Loving the dance?

I’m warning you I’m not an easy catch! That’s what she said to me today. First a little history on Mizz K. A few months back I started an experiment which I detailed in a previous post. Well she was part of this experiment an I had given up on her after she blew me off on the first date without even a call. However I am a curious person an was oft told by my parents that curiosity killed the cat. I had to find out why she would just blow me off after saying yes. So I work with this young lady so I had to dance correctly in order to not turn the whole workplace awkward. After much hard work I got to the bottom of the issue, she didn’t like me like that! So we agreed to be friends, I secretly agreed to not give up on getting a shot at her. So I would say things that friends wouldn’t say to her got her number an started texting her. First we would text to about 11 or 12 then suddenly we were up to 4am every night for a week, texting about sex relationships playing games ect. She then wanted to make up the movie to me an after the movie we hugged.

 

I leave in 2 weeks to go away for military training for about 6 months. She is a virgin, never been in a serious relationship. We know each other an our conversation become a battle of wit an constant reading each other while flirting an learning more. She wants to let what happen happen, an I know better than rush a woman into a decision. We have a lot planned with each other over the next few weeks before I leave an she will be learning skype so we can video chat. I think its important that I kiss her before I go to make that sexual connection. I know I have fallen for her an she doesn’t know how she feels about me. She says I’m growing on her an she loved the hug. So now I wait an see what will become of this. We have chemistry an one last thing… Did I mention she to is a Gemini?

Good Conversation

Why is it that I can’t have just a good conversation with a woman without it looking like I want more? I am the type of guy who loves to chat, I look for maturity in these conversations. I look for a passion or desire for knowledge in her. In order to get to this conversation I must ask her out.

I must learn to just let go, while looks attract me its the brain that drives me crazy. When she gives an excuse I should just move on. I waste to much time an energy on lost causes. Every time my energy goes into the wrong person I slip a tad more into depression. However this will not stop me. I will move on faster an see the signs clearer.
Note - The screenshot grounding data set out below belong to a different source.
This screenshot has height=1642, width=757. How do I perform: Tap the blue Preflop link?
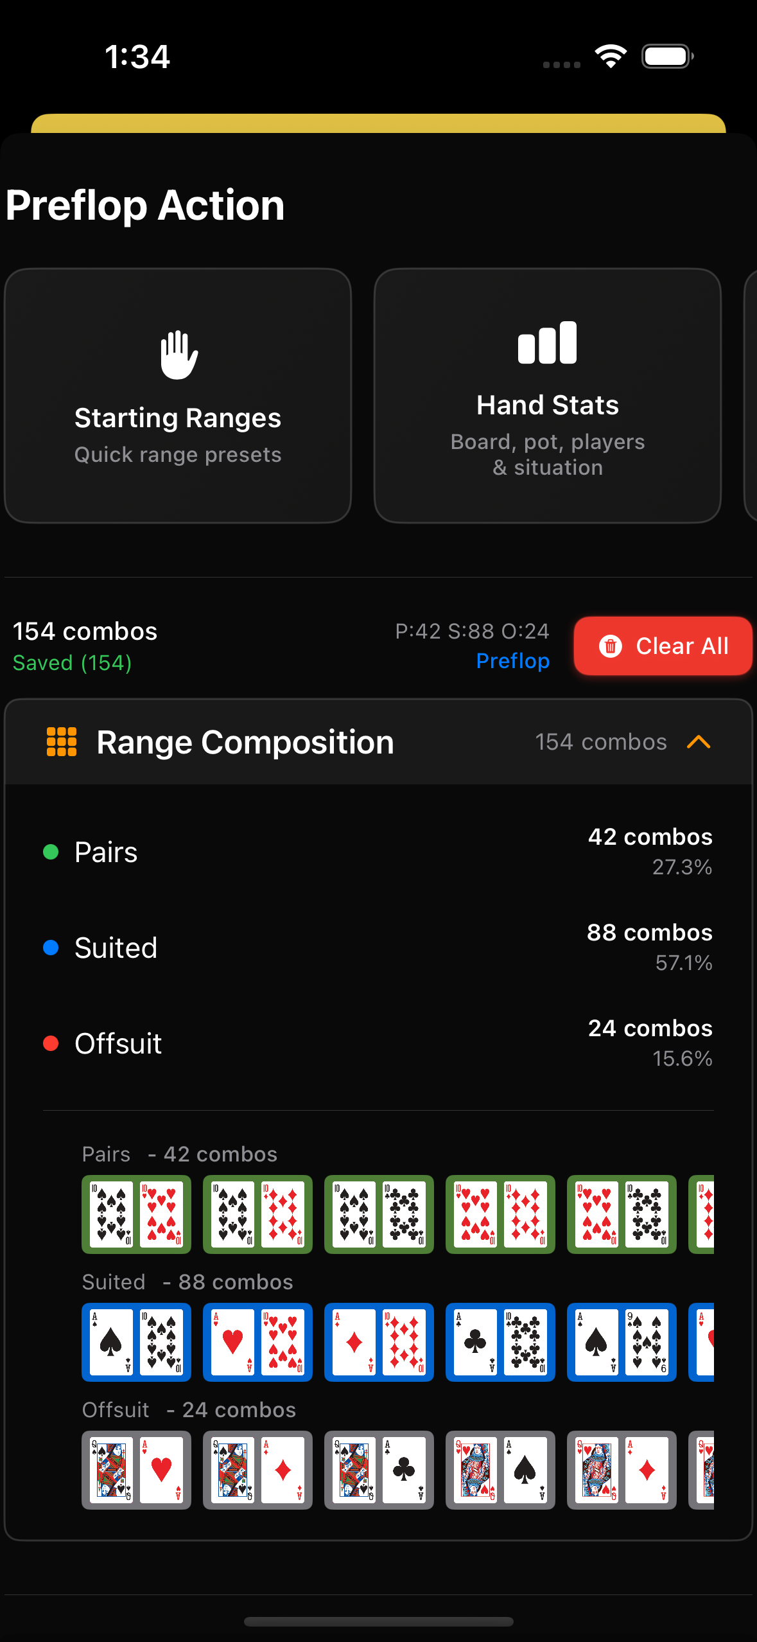pos(512,661)
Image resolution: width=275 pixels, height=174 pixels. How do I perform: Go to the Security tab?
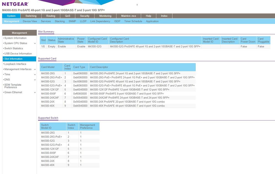click(x=85, y=16)
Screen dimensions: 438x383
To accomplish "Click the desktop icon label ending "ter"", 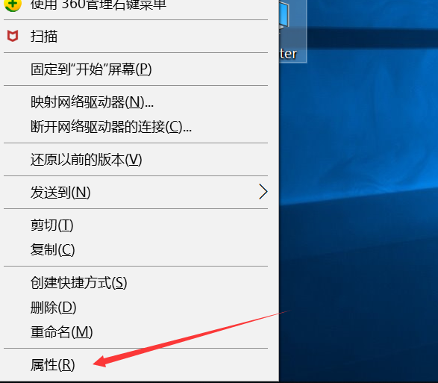I will pos(288,54).
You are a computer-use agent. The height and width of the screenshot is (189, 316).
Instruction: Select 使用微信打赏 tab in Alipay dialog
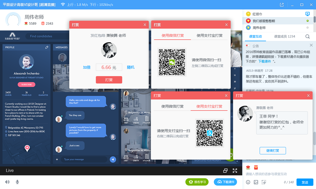(172, 106)
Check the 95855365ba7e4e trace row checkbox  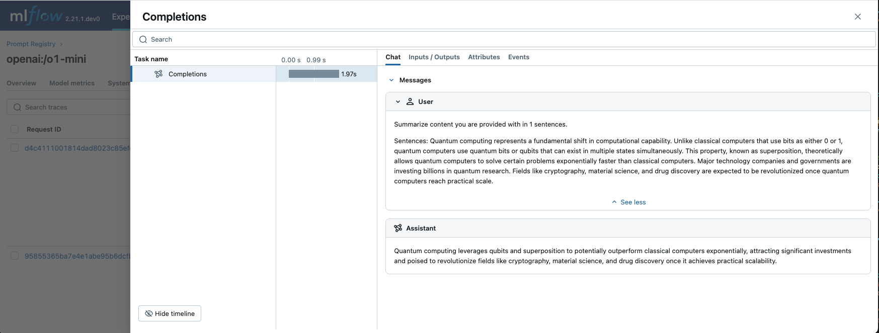15,256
Can’t we just talk over coffee or a lunch? Can’t you just let me learn about you? Why are there so many games? Why so many steps? Well I brought this on myself, should have just let go.

My Test

So after fail after fail of dealing with women I decided to take a break. I came across a book that has cool missions the suppose to help my cause. I will be bringing my followers the details of every mission. Wish me luck as I try to conquer my final frontier.